Como tinha anunciado pela boca dos profetas.

“O Senhor mostrou o poder do Seu amor, como tinha anunciado pela boca dos profetas.”


O Senhor mostrou.
Deus Nosso Senhor, o Todo-Poderoso, o eterno Senhor de todas as coisas, o Criador do Universo, escolhe mostrar-se. E escolhe mostrar-se a mim, pobre mendigo do altar.
Ele é outra coisa, está noutro plano, mas entra no meu, mete-se nas minhas coisas.
Que maravilha. Que impossibilidade. Que demora interior…
Podíamos ficar por aqui e ficávamos bem.

O poder do Seu amor.
Não é a grandeza da Sua glória, ou a Sua omnipotência ou o senhorio de todo o universo. É o seu Amor que escolhe mostrar. É o seu Amor que está uma e outra vez à minha espera. É o seu Amor que me salva e acalma. Que me sustém e pacifica. É o seu colo que me cura quando caio. É a sua verdade que me liberta. É a sua paciência que espera por mim e a sua caridade que me educa. É a sua graça que me alimenta e faz o meu cálice transbordar.

Como tinha anunciado.
Não somos marionetas nas mãos de um mestre de caprichos. A vida não é um jogo de cabra-cega.
Não é automática nem é sempre fácil mas, não tem de ser às cegas. O bom Deus não está entretido a ver-nos correr à toa.
Ele escolhe profetas e faz-se anunciar. Dá-nos pistas e fortaleza. Anima a nossa esperança e usa a nossa própria vida para nos dar o mapa. Não vamos sozinhos.

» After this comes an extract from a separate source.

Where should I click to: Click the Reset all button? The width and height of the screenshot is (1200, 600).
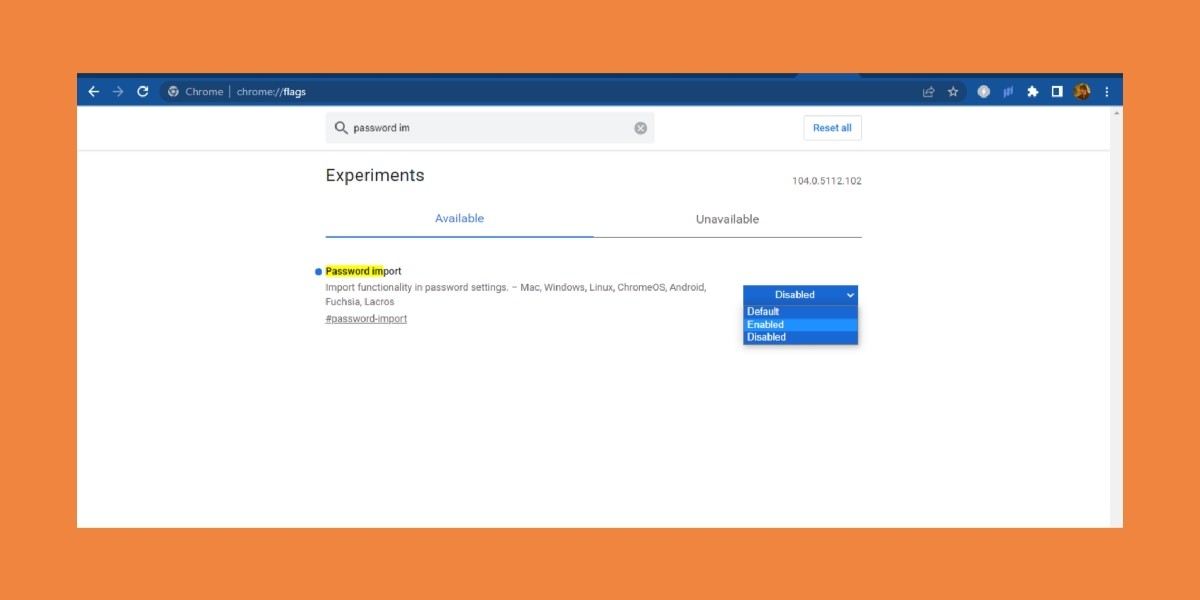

Se vivêssemos com isto realmente presente, andaríamos de olhar sempre ligeiramente levantado aos céus e sorriso consolado como quando nos bate o primeiro sol da primavera e começamos finalmente a secar os ossos. Tropeçaríamos nas coisas dos homens, é certo. Mas vale mais o sol que uma nódoa negra.

No fim, depois de tudo, para lá dos enganos e soberbas, quando finalmente sou capaz de ver, é Ele que vejo e é o Seu abraço que me espera.
Ele espera pelos pródigos. Ele espera por mim.